====== Given data

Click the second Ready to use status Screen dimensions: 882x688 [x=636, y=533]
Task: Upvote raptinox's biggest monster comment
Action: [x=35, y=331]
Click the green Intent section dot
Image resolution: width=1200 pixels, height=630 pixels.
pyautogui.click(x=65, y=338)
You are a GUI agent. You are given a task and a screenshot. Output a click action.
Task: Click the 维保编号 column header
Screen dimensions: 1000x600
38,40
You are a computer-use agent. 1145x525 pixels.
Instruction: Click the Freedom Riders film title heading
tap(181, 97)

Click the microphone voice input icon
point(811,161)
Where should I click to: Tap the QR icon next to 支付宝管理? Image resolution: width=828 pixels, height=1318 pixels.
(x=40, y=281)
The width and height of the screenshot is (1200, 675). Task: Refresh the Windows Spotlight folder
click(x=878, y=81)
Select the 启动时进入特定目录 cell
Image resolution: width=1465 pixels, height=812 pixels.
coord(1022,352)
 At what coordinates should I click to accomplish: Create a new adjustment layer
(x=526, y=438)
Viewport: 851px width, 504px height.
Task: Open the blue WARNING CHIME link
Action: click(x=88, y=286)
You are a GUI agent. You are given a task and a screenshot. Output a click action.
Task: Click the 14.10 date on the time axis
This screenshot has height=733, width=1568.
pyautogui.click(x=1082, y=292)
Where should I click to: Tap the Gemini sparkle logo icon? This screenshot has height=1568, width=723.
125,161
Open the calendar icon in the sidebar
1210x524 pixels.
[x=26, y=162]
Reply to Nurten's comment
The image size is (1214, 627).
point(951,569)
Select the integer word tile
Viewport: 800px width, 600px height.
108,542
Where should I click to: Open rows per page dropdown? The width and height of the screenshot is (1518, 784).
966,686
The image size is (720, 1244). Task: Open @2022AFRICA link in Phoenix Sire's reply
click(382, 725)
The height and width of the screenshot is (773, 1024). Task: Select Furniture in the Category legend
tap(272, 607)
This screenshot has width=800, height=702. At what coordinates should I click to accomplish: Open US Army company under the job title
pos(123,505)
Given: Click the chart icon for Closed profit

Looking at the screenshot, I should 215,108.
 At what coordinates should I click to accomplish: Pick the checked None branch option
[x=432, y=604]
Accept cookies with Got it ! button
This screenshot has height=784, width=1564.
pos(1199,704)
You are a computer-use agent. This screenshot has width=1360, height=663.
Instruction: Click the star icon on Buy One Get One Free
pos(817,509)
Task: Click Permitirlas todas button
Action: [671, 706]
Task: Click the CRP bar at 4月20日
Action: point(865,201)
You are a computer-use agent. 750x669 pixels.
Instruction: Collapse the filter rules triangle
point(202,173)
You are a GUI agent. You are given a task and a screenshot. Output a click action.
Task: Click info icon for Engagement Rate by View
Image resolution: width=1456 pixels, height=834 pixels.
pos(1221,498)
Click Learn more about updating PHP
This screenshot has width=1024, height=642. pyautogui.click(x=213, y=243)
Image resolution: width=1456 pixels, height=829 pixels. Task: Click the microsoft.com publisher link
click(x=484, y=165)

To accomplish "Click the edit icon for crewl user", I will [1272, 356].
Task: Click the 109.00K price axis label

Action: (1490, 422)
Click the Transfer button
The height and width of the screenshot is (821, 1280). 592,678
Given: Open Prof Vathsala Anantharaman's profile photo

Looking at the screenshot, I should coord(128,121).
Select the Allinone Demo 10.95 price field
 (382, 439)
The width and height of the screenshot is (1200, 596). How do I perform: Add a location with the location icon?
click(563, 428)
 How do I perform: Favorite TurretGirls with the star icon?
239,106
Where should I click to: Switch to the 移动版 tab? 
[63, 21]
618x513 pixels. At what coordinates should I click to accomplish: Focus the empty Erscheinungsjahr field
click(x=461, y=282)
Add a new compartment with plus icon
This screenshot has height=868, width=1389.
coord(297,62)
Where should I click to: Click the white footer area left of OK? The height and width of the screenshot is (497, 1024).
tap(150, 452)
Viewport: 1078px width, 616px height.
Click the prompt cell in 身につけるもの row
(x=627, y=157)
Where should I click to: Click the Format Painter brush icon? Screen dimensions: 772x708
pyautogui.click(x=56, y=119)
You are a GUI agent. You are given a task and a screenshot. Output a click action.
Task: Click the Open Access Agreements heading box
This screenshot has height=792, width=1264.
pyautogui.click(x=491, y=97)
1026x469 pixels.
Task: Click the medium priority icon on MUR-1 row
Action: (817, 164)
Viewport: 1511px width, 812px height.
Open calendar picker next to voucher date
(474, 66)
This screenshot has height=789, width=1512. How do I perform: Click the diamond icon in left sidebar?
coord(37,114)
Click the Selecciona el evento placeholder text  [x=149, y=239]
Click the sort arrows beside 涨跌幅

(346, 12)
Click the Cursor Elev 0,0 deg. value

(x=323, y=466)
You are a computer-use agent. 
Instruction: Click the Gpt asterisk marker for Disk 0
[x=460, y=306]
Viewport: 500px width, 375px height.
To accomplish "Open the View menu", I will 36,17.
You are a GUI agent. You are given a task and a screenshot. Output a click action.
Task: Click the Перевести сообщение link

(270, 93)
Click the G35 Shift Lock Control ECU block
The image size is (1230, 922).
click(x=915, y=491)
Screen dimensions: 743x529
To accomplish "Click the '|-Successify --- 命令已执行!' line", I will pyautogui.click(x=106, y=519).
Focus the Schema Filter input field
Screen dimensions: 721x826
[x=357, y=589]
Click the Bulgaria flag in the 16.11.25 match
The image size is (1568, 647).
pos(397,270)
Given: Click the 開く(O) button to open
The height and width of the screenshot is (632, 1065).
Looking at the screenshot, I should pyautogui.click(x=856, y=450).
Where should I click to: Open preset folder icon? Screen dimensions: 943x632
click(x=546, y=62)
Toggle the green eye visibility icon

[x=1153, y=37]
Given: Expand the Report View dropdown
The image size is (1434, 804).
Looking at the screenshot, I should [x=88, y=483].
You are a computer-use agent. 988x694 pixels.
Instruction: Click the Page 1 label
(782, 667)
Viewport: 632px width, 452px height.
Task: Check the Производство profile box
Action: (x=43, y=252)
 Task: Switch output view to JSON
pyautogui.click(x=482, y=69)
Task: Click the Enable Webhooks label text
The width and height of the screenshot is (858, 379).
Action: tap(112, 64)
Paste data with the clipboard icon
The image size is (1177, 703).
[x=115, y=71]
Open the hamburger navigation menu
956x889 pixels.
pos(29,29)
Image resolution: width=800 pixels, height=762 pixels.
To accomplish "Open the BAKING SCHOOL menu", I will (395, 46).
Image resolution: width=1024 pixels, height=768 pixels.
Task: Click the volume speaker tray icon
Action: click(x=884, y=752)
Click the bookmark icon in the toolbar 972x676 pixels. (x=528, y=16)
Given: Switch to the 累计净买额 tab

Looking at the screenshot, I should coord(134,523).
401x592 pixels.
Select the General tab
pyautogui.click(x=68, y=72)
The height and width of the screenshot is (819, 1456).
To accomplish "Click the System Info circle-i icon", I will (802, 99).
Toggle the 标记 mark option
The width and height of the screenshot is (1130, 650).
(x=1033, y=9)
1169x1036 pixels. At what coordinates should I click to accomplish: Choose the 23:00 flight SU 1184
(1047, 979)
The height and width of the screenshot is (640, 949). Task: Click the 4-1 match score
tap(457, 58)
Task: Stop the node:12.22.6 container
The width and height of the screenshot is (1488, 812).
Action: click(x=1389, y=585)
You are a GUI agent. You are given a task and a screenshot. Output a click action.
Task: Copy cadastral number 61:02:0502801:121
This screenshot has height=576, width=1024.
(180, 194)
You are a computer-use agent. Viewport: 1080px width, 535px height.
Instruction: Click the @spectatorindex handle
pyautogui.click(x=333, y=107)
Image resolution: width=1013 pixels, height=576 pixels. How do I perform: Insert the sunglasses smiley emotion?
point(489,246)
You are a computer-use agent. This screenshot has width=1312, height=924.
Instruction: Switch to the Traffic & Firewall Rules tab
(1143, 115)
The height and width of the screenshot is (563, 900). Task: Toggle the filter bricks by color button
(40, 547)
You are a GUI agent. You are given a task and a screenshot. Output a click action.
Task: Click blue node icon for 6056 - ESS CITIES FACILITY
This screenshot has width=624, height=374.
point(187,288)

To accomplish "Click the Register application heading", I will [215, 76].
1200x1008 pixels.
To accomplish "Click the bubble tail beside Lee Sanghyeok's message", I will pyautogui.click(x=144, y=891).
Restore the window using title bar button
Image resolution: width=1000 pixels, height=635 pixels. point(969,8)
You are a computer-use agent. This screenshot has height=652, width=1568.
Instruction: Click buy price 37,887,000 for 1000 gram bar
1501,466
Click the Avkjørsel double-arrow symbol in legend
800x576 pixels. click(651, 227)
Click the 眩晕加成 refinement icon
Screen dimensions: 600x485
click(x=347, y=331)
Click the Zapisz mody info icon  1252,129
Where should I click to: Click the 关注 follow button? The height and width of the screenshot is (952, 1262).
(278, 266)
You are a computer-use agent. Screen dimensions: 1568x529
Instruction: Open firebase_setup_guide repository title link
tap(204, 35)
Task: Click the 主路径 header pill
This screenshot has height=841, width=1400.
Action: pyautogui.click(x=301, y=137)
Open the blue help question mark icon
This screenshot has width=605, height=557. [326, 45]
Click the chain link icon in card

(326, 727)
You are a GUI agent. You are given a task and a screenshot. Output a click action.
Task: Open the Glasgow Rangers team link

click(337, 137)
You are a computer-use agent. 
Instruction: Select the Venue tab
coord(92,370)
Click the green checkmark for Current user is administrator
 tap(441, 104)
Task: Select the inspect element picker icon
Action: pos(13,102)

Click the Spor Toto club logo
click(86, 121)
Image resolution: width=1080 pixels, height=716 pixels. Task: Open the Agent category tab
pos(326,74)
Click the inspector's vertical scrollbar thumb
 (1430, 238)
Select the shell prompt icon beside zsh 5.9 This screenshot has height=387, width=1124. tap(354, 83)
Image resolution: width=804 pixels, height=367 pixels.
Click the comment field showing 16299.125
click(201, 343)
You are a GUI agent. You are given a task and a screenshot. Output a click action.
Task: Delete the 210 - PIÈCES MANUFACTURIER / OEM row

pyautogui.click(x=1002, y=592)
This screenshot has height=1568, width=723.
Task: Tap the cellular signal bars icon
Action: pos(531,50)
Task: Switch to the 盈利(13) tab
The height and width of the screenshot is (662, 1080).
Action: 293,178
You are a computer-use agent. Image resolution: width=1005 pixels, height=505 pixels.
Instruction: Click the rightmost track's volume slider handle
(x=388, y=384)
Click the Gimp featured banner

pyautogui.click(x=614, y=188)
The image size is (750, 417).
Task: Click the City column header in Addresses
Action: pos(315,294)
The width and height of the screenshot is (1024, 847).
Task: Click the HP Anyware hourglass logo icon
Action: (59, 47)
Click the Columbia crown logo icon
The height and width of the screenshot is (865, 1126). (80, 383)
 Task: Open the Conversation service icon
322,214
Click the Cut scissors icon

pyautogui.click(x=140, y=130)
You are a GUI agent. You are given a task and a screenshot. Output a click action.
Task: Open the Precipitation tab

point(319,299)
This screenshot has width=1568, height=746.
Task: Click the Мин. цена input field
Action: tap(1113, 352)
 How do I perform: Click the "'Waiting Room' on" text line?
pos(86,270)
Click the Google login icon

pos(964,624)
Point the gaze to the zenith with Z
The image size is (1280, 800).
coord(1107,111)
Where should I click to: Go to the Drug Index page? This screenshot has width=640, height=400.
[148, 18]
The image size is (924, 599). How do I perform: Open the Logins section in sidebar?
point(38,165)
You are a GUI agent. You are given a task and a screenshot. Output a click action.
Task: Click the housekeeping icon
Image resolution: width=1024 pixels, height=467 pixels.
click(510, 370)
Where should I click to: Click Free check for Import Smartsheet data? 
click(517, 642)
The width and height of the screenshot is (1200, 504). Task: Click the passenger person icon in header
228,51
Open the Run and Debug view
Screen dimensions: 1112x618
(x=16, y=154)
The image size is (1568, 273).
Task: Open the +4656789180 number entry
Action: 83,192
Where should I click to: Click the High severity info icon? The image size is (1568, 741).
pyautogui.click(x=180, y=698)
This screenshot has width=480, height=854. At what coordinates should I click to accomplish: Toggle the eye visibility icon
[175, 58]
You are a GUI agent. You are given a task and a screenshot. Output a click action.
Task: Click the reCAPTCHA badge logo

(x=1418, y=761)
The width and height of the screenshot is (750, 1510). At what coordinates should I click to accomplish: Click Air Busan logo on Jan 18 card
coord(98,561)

============

Work item:
In the data above, find each line that uses the string "node". Copy it.

Exercise response:
Task: Stop the node:12.22.6 container
Task: Click blue node icon for 6056 - ESS CITIES FACILITY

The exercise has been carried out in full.